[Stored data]
----

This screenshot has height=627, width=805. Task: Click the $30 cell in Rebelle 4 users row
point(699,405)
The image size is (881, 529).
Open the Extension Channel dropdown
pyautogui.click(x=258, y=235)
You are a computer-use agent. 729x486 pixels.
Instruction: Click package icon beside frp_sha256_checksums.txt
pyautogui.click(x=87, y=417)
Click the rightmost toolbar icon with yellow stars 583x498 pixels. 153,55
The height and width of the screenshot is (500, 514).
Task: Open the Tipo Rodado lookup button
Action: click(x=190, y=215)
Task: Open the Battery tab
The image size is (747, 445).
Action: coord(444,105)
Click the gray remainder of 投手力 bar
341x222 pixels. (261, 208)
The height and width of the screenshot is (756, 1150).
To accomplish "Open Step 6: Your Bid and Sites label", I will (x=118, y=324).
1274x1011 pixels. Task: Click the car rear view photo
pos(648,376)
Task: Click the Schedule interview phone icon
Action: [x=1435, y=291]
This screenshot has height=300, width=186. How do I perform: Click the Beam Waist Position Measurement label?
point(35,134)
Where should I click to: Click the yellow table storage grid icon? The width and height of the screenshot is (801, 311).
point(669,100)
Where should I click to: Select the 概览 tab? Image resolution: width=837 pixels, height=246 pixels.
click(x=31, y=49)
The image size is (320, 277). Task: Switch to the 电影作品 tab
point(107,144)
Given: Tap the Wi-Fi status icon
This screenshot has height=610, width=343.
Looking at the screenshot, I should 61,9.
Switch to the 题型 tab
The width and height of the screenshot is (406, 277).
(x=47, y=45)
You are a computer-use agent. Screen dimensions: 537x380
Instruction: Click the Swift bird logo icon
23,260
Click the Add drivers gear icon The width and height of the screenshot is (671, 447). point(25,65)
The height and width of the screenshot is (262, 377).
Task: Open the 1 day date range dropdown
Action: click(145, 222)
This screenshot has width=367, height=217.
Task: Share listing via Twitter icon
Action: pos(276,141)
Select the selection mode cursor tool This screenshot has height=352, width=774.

----

» **The task**: So that no detail is lost, give every line of the data again exactly.

» **Result for this exercise**:
This screenshot has height=627, width=805. Task: Click the $30 cell in Rebelle 4 users row
point(699,405)
The image size is (881, 529).
Open the Extension Channel dropdown
pyautogui.click(x=258, y=235)
You are a computer-use agent. 729x486 pixels.
Instruction: Click package icon beside frp_sha256_checksums.txt
pyautogui.click(x=87, y=417)
Click the rightmost toolbar icon with yellow stars 583x498 pixels. 153,55
The height and width of the screenshot is (500, 514).
Task: Open the Tipo Rodado lookup button
Action: click(x=190, y=215)
Task: Open the Battery tab
The image size is (747, 445).
Action: coord(444,105)
Click the gray remainder of 投手力 bar
341x222 pixels. (261, 208)
The height and width of the screenshot is (756, 1150).
To accomplish "Open Step 6: Your Bid and Sites label", I will (x=118, y=324).
1274x1011 pixels. Task: Click the car rear view photo
pos(648,376)
Task: Click the Schedule interview phone icon
Action: [x=1435, y=291]
This screenshot has height=300, width=186. How do I perform: Click the Beam Waist Position Measurement label?
point(35,134)
Where should I click to: Click the yellow table storage grid icon? The width and height of the screenshot is (801, 311).
point(669,100)
Where should I click to: Select the 概览 tab? Image resolution: width=837 pixels, height=246 pixels.
click(x=31, y=49)
The image size is (320, 277). Task: Switch to the 电影作品 tab
point(107,144)
Given: Tap the Wi-Fi status icon
This screenshot has height=610, width=343.
Looking at the screenshot, I should 61,9.
Switch to the 题型 tab
The width and height of the screenshot is (406, 277).
(x=47, y=45)
You are a computer-use agent. Screen dimensions: 537x380
Instruction: Click the Swift bird logo icon
23,260
Click the Add drivers gear icon The width and height of the screenshot is (671, 447). point(25,65)
The height and width of the screenshot is (262, 377).
Task: Open the 1 day date range dropdown
Action: click(145, 222)
This screenshot has width=367, height=217.
Task: Share listing via Twitter icon
Action: pos(276,141)
Select the selection mode cursor tool This screenshot has height=352, width=774.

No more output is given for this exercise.